The protozoan parasite Leishmania donovani (L. donovani) causes visceral leishmaniasis, a chronic infection which is fatal when untreated. Herein, we investigated whether in addition to altering transcription, L. donovani modulates host mRNA translation to establish a successful infection. Polysome-profiling revealed that one third of protein-coding mRNAs expressed in primary mouse macrophages are differentially translated upon infection with L. donovani promastigotes or amastigotes. Gene ontology analysis identified key biological processes enriched for translationally regulated mRNAs and were predicted to be either activated (e.g. chromatin remodeling and RNA metabolism) or inhibited (e.g. intracellular trafficking and antigen presentation) upon infection. Mechanistic in silico and biochemical analyses showed selective activation mTOR- and eIF4A-dependent mRNA translation, including transcripts encoding central regulators of mRNA turnover and inflammation (i.e.
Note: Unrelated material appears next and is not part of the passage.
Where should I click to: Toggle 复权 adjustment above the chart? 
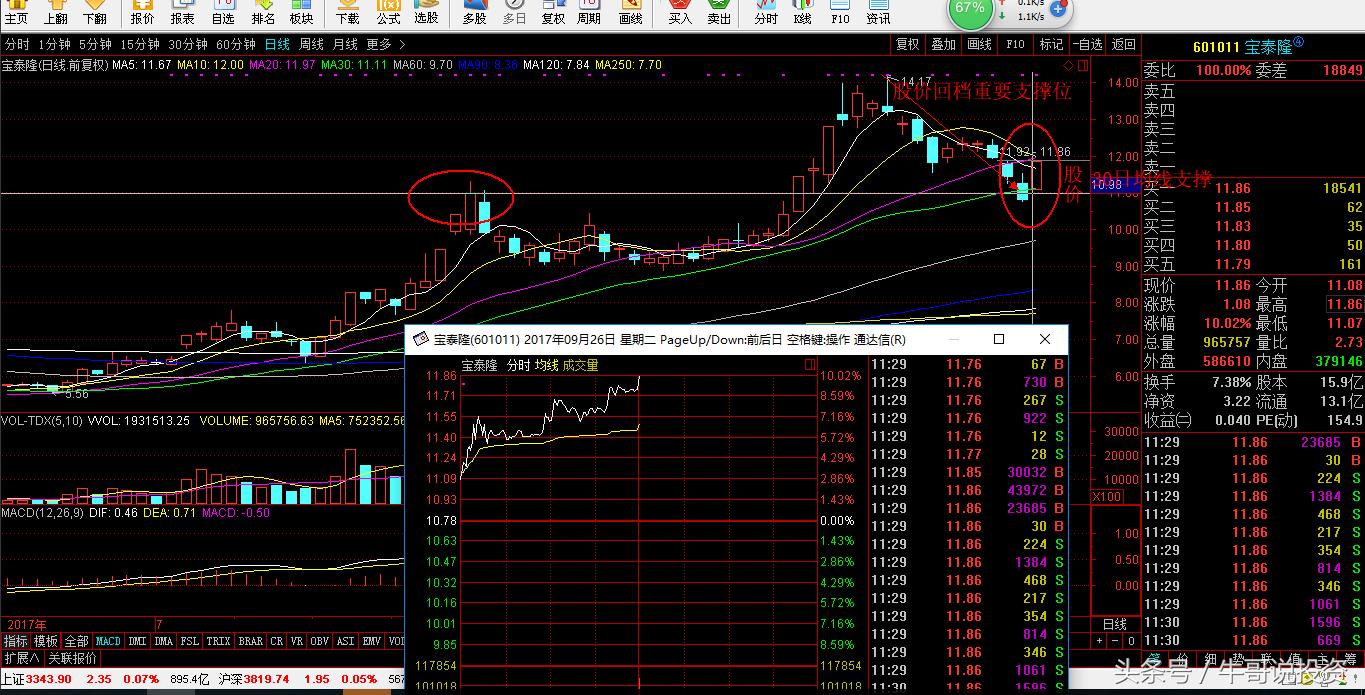907,44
PABPC1, EIF2AK2, and TGF-beta). L. donovani survival within macrophages was favored under mTOR inhibition but was dampened by pharmacological blockade of eIF4A. Overall, this study uncovers a vast yet selective reprogramming of the host cell translational landscape early during L. donovani infection, and suggests that some of these changes are involved in host defense mechanisms while others are part of parasite-driven survival strategies. Further in vitro and in vivo investigation will shed light on the contribution of mTOR- and eIF4A-dependent translational programs to the outcome of visceral leishmaniasis.